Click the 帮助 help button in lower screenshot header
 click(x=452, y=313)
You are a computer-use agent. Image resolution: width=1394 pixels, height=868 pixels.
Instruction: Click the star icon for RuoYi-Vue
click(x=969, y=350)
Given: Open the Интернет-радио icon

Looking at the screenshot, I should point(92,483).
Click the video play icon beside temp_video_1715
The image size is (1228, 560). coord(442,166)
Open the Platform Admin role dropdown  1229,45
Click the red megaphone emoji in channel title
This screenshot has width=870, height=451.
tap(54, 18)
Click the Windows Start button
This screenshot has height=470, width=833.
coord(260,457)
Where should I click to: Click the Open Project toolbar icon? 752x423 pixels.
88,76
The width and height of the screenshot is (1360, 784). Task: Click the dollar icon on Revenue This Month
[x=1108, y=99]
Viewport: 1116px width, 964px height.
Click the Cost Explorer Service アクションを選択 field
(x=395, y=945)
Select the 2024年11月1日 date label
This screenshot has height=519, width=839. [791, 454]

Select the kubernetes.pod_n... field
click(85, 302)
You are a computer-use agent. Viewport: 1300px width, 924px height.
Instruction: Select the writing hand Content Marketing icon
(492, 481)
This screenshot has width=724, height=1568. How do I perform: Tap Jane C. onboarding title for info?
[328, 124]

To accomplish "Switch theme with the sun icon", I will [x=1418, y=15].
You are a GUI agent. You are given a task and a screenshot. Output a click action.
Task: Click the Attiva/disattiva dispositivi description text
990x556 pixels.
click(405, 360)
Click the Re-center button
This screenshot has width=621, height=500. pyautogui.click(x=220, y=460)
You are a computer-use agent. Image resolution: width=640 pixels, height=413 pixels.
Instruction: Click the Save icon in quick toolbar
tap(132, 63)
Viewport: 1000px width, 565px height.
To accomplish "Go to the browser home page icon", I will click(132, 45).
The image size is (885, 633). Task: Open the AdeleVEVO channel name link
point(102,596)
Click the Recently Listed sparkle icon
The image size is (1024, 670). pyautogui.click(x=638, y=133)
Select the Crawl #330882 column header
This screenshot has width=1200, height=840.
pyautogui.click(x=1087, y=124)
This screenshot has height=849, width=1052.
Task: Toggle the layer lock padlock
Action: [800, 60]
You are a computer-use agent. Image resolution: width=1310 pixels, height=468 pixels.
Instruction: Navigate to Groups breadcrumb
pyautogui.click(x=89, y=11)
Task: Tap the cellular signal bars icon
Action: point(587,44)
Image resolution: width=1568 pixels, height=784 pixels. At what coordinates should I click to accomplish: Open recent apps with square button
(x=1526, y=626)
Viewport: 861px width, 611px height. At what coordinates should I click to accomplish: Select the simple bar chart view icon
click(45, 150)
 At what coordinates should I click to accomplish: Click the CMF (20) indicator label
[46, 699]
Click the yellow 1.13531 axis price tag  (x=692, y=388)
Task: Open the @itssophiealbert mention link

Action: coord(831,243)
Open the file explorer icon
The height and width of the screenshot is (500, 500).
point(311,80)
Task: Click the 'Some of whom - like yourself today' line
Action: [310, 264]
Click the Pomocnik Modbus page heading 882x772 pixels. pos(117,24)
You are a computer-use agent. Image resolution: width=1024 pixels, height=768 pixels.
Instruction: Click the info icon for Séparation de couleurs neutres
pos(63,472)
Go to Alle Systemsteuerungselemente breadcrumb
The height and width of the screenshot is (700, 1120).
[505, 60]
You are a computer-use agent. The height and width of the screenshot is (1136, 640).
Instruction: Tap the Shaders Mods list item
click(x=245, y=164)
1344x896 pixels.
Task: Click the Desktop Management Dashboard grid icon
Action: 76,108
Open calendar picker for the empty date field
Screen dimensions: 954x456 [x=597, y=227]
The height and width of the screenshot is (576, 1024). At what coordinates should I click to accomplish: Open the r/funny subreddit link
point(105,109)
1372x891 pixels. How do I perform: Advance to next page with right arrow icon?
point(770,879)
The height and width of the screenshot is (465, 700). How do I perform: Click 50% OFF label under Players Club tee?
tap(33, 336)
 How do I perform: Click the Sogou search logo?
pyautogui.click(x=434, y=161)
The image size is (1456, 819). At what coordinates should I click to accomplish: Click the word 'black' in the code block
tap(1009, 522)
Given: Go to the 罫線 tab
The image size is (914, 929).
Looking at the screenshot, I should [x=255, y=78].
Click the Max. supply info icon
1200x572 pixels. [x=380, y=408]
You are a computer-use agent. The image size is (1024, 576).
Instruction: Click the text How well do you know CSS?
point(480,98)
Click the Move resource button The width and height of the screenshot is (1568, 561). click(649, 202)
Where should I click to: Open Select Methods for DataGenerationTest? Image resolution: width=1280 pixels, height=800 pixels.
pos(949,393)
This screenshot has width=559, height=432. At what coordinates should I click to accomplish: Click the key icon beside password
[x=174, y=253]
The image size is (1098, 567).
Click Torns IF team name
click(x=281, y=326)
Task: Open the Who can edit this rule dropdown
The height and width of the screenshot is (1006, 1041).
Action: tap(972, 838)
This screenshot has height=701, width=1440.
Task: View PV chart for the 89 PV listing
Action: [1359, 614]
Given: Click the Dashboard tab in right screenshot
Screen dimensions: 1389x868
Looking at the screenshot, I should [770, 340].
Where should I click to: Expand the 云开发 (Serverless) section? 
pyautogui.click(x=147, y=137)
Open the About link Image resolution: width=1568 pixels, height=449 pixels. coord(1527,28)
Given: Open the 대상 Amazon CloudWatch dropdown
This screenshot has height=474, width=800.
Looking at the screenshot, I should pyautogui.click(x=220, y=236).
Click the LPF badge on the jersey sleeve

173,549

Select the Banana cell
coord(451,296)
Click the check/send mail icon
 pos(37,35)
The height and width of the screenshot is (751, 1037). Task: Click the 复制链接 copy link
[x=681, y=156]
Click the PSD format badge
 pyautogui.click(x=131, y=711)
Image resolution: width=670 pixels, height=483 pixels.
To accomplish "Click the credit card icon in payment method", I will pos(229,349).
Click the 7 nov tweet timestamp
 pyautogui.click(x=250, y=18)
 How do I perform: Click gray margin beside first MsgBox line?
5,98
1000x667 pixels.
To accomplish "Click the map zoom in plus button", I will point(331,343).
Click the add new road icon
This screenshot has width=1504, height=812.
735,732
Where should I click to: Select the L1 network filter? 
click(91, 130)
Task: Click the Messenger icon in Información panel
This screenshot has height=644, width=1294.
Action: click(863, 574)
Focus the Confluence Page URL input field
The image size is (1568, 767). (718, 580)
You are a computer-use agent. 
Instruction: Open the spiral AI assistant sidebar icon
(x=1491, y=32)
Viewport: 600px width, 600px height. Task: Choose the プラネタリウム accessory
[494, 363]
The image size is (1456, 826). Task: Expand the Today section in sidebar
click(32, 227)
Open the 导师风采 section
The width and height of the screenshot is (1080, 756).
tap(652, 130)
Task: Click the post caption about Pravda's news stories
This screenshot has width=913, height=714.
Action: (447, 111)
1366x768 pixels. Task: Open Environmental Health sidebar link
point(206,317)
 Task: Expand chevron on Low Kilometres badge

- YOUR TASK: Starting at the line that contains "Click the Pomocnik" and stopping after the line that contains "Click the Move", write out every line exactly as it appears above, and no other line.

- PROBLEM SOLUTION:
Click the Pomocnik Modbus page heading 882x772 pixels. pos(117,24)
You are a computer-use agent. Image resolution: width=1024 pixels, height=768 pixels.
Instruction: Click the info icon for Séparation de couleurs neutres
pos(63,472)
Go to Alle Systemsteuerungselemente breadcrumb
The height and width of the screenshot is (700, 1120).
[505, 60]
You are a computer-use agent. The height and width of the screenshot is (1136, 640).
Instruction: Tap the Shaders Mods list item
click(x=245, y=164)
1344x896 pixels.
Task: Click the Desktop Management Dashboard grid icon
Action: 76,108
Open calendar picker for the empty date field
Screen dimensions: 954x456 [x=597, y=227]
The height and width of the screenshot is (576, 1024). At what coordinates should I click to accomplish: Open the r/funny subreddit link
point(105,109)
1372x891 pixels. How do I perform: Advance to next page with right arrow icon?
point(770,879)
The height and width of the screenshot is (465, 700). How do I perform: Click 50% OFF label under Players Club tee?
tap(33, 336)
 How do I perform: Click the Sogou search logo?
pyautogui.click(x=434, y=161)
The image size is (1456, 819). At what coordinates should I click to accomplish: Click the word 'black' in the code block
tap(1009, 522)
Given: Go to the 罫線 tab
The image size is (914, 929).
Looking at the screenshot, I should [x=255, y=78].
Click the Max. supply info icon
1200x572 pixels. [x=380, y=408]
You are a computer-use agent. The image size is (1024, 576).
Instruction: Click the text How well do you know CSS?
point(480,98)
Click the Move resource button The width and height of the screenshot is (1568, 561). click(649, 202)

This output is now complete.